A subscription SaaS company defeats a “cancelled recurring billing” dispute by presenting renewal notification emails and two weeks of continued usage logs after the alleged cancellation date.
A subscription SaaS company received a Visa 13.2 dispute for a $450 monthly charge. The cardholder claimed they had cancelled their subscription before the renewal date and should not have been billed. The merchant had no record of a cancellation request through any channel: not through the in-app cancellation flow, not via email, not through the support desk.
What made this case clear-cut: the merchant had sent a renewal notification email 14 days before the billing date, per their standard pre-renewal workflow. The customer had not responded to cancel. More damning still — the customer had logged into the product on 9 separate occasions during the two weeks after the renewal date they claimed to have cancelled before.
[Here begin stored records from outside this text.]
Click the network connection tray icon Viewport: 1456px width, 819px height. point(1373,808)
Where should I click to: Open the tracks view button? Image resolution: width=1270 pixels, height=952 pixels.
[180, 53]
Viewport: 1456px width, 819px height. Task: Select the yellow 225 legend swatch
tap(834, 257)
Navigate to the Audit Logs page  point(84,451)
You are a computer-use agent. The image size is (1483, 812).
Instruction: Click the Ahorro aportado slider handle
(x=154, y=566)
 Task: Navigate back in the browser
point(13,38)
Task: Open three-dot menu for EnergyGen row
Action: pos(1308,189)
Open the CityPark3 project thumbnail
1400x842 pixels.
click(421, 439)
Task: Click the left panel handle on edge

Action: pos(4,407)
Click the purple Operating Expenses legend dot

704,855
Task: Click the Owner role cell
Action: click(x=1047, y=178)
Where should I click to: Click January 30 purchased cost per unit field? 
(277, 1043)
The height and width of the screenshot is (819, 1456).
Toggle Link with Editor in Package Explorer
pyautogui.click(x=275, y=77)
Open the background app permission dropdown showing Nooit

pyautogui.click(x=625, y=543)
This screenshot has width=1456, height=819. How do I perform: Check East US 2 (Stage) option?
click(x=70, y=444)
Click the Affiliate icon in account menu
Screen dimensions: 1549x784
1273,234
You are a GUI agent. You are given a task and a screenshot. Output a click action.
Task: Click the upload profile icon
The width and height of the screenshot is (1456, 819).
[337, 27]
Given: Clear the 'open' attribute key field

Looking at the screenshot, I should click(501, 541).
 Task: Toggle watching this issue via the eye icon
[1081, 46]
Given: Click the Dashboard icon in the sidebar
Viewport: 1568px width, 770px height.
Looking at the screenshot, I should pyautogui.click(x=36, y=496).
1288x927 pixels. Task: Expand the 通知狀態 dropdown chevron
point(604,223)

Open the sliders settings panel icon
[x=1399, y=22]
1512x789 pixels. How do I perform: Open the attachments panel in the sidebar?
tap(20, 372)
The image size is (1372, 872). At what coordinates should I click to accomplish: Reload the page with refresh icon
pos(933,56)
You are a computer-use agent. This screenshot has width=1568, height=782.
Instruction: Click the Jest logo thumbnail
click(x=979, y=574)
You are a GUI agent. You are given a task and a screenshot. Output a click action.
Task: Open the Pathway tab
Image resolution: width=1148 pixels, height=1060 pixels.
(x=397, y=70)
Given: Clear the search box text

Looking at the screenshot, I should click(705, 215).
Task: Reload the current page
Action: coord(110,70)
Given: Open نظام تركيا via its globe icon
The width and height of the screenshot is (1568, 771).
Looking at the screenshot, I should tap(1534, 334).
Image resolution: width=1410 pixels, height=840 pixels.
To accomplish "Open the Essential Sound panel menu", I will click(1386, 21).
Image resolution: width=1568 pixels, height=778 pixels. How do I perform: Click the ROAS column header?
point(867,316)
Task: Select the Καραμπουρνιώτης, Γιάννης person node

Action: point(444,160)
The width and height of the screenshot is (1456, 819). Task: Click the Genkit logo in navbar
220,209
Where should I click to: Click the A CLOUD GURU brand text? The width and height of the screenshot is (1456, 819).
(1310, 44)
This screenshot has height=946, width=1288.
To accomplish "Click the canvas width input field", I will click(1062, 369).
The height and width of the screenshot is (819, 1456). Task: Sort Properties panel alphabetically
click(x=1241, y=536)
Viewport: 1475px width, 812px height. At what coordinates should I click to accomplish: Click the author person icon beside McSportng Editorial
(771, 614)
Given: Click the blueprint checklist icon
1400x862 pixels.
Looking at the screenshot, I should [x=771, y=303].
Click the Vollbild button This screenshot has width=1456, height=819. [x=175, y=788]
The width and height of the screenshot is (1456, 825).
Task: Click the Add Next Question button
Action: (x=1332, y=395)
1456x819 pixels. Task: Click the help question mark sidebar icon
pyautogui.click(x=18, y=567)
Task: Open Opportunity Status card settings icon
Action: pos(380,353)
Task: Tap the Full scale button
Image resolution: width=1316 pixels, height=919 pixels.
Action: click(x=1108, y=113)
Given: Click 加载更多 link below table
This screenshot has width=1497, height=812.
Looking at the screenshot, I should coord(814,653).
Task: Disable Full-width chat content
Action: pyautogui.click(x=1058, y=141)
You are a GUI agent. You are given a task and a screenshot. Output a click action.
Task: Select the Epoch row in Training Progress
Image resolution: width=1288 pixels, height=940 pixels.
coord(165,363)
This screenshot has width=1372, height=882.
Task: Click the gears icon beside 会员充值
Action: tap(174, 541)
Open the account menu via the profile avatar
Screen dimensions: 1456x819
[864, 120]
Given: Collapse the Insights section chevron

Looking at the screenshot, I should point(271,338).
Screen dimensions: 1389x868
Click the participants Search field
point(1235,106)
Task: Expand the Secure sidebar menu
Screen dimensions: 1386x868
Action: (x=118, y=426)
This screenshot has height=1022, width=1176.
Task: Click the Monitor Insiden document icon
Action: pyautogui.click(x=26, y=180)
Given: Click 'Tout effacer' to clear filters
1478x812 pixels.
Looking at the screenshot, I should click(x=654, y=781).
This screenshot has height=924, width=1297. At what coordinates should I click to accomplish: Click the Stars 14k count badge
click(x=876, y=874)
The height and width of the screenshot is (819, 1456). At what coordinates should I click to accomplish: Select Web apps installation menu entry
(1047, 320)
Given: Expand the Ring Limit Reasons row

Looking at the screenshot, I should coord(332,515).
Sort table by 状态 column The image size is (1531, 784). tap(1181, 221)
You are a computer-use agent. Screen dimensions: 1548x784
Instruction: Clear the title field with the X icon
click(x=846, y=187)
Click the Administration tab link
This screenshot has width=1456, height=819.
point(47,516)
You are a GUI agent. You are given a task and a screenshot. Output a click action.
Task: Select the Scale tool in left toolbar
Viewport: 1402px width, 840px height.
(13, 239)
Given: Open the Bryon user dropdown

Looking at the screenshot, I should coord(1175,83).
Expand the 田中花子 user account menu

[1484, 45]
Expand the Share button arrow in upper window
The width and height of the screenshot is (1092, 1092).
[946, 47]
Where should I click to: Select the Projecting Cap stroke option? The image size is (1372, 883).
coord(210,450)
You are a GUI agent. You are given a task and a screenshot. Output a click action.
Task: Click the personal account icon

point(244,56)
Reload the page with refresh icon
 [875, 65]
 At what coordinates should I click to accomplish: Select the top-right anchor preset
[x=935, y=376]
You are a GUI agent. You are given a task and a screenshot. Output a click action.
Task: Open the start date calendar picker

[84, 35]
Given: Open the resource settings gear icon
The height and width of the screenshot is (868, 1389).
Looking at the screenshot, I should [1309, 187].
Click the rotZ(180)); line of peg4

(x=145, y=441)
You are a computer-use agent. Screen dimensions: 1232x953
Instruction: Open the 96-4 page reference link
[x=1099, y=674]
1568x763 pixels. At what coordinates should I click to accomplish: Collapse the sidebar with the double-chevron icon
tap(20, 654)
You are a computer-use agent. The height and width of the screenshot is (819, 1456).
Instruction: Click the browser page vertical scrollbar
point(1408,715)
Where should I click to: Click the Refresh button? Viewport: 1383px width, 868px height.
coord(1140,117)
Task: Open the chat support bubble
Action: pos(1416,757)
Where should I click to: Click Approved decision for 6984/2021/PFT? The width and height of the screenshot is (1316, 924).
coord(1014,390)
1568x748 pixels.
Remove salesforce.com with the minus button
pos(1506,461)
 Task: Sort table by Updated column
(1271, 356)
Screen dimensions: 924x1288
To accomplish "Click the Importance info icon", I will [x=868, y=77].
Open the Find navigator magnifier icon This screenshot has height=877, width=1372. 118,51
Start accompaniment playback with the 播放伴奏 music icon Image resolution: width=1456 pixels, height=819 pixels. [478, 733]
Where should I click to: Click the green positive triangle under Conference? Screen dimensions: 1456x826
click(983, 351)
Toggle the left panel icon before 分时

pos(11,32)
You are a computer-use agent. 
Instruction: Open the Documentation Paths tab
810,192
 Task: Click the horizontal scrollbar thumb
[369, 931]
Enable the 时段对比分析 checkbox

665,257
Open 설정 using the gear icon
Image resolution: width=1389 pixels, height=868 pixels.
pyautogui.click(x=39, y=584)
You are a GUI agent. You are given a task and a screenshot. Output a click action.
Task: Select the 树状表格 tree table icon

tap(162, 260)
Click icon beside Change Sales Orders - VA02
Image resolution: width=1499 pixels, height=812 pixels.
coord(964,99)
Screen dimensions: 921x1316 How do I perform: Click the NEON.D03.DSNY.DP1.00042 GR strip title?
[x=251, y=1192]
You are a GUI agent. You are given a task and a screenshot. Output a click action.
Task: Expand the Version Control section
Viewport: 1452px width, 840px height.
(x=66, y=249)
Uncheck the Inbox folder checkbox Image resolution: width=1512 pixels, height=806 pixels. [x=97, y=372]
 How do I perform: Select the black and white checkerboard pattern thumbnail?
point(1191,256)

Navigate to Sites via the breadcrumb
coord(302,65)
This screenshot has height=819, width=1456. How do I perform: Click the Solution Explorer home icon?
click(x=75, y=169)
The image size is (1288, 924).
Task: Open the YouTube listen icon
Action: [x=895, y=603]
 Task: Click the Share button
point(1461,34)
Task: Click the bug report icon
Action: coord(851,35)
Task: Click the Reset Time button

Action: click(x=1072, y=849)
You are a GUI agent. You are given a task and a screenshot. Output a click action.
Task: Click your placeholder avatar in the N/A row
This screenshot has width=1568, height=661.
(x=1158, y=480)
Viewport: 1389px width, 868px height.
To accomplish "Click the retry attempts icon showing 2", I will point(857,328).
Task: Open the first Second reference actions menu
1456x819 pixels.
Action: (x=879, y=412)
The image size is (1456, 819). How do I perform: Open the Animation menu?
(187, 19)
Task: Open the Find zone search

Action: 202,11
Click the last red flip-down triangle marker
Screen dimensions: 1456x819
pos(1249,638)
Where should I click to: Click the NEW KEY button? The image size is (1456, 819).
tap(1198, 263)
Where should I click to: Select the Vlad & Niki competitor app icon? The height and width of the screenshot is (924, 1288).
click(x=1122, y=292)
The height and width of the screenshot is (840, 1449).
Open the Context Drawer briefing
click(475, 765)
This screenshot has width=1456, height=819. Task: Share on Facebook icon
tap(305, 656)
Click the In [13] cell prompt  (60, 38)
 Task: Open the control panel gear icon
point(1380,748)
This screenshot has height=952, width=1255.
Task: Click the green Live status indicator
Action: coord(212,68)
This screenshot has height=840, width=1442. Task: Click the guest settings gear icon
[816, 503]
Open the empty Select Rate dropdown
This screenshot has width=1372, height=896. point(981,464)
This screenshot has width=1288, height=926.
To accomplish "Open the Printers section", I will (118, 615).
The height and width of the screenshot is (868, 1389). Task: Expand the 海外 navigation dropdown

Visa 13.2 disputes — “Cancelled Recurring Transaction” — require the cardholder to demonstrate that they cancelled the recurring billing arrangement before the disputed charge. When the merchant can show a renewal notification was sent and acknowledged through continued product use, the cardholder’s position is difficult to sustain.
The merchant’s evidence package was built around three pillars: advance notice of the renewal, the complete absence of a cancellation request, and documented continued product use after the disputed billing date. Together, these three elements made the cardholder’s claim implausible at every step.
The merchant’s response was structured around a simple, three-part argument: advance notice was given, no cancellation was received, and the customer used the product after the date they claim to have cancelled. The response opened by establishing the renewal notification — a piece of evidence that many subscription merchants overlook — before moving to the absence of a cancellation and the post-billing usage data.
“The merchant sent a renewal notification to the cardholder’s email address 14 days before the disputed charge. No cancellation was received through any channel. The cardholder then logged into the platform nine times in the 14 days following the charge. A customer who cancelled before billing does not subsequently use the product they claim to have cancelled.”
The response structure:
The renewal notification email is the piece of evidence most subscription merchants forget to include. It transforms the dispute from “did the merchant have the right to charge?” into “did the cardholder receive notice and choose not to cancel?” The answer here was clearly yes — and nine post-billing logins made the claim of prior cancellation impossible to sustain. The issuer had no basis to rule for the cardholder against timestamped, documented evidence on every element of the dispute.
Visa 13.2 requires the cardholder to demonstrate they cancelled the recurring billing arrangement before the disputed charge. When the merchant can show (a) advance notice was sent, (b) no cancellation was received through any channel, and (c) the cardholder continued using the service after the date they claim to have cancelled — all three elements of the cardholder’s claim collapse simultaneously.